*** Opening of Data extract ***

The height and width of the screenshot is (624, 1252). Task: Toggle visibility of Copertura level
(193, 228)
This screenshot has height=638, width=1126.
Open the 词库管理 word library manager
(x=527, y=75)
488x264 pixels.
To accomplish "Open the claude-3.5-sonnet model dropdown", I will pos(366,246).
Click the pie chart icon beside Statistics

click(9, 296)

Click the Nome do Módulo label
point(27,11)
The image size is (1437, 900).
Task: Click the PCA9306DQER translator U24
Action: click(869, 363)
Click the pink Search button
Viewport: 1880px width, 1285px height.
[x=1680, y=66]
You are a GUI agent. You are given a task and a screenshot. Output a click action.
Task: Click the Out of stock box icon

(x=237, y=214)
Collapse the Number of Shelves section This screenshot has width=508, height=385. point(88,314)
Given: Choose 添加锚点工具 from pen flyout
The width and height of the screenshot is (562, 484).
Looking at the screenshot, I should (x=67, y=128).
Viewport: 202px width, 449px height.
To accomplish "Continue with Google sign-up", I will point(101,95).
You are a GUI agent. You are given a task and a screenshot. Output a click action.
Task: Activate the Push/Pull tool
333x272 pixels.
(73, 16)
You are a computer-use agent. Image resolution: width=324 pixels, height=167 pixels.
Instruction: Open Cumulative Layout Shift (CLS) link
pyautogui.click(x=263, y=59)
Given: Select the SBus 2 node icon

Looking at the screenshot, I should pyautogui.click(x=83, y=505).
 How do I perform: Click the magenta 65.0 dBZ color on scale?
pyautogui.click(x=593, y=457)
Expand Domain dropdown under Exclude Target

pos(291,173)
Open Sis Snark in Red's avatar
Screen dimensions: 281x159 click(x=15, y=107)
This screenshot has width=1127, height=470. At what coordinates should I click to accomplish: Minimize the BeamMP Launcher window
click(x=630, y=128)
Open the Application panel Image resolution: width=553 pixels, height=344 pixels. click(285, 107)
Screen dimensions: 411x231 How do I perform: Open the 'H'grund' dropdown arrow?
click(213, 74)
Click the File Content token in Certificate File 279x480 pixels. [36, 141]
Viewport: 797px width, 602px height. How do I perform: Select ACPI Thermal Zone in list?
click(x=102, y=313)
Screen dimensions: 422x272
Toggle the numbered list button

*** Close of Data extract ***

• **Exercise aim**: A complete answer reproduces every line of the records in which the word "button" occurs.

• **Task solution**:
Click the pink Search button
Toggle the numbered list button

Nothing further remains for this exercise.